Per il Garante il medico deve ovviamente comunicare tale circostanza al datore di lavoro, senza però indicare la specifica patologia di cui soffre il dipendente (problemi cardiaci o respiratori ecc). Il trattamento dei dati da parte del datore di lavoro è giustificato dalla presenza della specifica comunicazione del medico competente.

Comunicazione a terzi del contagio

Una volta che un lavoratore abbia contratto il contagio da Covid-19 quali sono i soggetti a cui il datore di lavoro può legittimamente comunicarlo? Ad esempio ad altri lavoratori o al rappresentante per la sicurezza?
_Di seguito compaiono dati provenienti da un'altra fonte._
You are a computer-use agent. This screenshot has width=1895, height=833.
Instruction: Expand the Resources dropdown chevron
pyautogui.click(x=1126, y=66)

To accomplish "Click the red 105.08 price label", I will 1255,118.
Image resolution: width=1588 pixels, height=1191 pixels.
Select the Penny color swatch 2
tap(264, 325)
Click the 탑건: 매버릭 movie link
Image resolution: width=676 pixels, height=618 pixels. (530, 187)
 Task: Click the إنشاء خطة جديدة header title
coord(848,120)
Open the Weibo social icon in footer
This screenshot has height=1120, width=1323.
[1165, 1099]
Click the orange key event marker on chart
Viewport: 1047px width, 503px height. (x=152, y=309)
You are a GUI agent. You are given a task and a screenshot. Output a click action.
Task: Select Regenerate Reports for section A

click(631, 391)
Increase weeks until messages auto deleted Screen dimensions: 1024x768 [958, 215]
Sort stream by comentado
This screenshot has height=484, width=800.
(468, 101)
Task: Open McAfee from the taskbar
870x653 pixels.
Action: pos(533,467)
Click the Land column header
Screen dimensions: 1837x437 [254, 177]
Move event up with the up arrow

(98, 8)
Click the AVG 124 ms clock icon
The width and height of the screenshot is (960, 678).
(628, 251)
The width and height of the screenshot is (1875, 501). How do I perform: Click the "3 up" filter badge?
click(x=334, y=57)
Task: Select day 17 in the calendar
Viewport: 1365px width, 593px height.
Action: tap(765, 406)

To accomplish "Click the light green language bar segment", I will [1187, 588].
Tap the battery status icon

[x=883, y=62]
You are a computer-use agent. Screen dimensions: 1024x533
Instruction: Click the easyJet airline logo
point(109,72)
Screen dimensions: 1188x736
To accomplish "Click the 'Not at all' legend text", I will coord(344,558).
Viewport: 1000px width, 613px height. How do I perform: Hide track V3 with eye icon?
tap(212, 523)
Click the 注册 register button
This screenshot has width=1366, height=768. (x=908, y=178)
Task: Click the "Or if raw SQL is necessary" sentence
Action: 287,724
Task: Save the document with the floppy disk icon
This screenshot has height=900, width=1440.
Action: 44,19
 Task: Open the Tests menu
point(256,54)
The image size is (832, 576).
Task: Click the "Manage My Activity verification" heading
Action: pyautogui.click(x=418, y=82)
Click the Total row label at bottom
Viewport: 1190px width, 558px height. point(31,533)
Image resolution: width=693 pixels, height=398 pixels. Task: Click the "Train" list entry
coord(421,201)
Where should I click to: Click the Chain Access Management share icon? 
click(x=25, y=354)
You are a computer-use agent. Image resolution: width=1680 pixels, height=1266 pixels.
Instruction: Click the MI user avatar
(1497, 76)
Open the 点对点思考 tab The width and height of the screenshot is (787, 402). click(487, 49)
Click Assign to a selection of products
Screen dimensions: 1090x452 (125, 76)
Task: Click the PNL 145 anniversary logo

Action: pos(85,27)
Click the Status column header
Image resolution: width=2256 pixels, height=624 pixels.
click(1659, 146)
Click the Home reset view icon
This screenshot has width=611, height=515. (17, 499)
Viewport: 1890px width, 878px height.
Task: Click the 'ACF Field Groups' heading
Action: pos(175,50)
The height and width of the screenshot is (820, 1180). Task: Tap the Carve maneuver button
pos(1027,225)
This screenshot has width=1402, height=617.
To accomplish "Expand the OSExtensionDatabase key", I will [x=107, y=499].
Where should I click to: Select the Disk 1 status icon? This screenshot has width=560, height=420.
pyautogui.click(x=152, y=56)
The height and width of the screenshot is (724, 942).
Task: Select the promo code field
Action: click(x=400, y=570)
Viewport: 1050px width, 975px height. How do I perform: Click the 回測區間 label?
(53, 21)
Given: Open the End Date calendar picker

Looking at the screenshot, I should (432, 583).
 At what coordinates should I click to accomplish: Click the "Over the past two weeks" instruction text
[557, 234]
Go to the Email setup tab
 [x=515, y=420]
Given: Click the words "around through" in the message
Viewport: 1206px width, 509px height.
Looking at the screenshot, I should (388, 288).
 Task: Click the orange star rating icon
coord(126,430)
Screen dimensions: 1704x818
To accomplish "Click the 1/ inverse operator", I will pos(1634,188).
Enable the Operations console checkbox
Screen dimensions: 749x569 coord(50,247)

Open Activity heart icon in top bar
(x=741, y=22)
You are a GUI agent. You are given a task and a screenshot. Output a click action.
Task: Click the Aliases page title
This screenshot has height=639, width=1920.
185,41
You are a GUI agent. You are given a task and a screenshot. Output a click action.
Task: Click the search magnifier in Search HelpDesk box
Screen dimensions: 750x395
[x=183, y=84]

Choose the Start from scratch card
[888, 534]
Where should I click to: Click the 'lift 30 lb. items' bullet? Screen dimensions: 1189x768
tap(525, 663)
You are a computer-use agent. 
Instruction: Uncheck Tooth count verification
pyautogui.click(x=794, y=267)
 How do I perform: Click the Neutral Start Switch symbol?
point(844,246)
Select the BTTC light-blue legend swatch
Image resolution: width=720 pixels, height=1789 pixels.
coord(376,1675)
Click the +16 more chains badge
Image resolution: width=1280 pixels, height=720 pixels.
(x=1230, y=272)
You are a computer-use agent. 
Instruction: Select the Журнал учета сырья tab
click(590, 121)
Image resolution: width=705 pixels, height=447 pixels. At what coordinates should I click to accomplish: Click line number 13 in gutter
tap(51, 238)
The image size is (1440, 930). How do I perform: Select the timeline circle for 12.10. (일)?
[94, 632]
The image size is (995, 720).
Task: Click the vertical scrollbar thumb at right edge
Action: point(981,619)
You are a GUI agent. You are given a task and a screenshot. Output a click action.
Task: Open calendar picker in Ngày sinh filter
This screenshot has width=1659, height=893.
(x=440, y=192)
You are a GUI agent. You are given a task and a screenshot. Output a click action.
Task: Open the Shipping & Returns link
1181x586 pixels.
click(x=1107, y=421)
Rispetto al rappresentante dei lavoratori per la sicurezza (RLS) la risposta del Garante è negativa, cioè al RLS il datore di lavoro non è tenuto né può comunicare i nominativi dei dipendenti contagiati. Più problematico è invece escludere dalla comunicazione i colleghi di un lavoratore contagiato sul posto di lavoro, perché in questo caso è necessario rintracciare i contati stretti al fine di sottoporli a misure di quarantena. Dice il Garante a riguardo che ciò però spetta alle autorità sanitarie competenti, informando i “contatti stretti” del contagiato, al fine di attivare le previste misure di profilassi. In pratica la corretta filiera delle comunicazioni in questi casi è:

  • dal datore di lavoro alle autorità sanitarie tutte le volte che queste ultime avanzino richieste di informazioni;
  • dal lavoratore contagiato alle autorità sanitarie che hanno il compito di interpellare i lavoratori contagiati e ricostruire i contatti stretti in modo da informare i lavoratori coinvolti al fine anche di fornire loro tutte le istruzioni circa i comportamenti da tenere per la messa in quarantena domiciliare.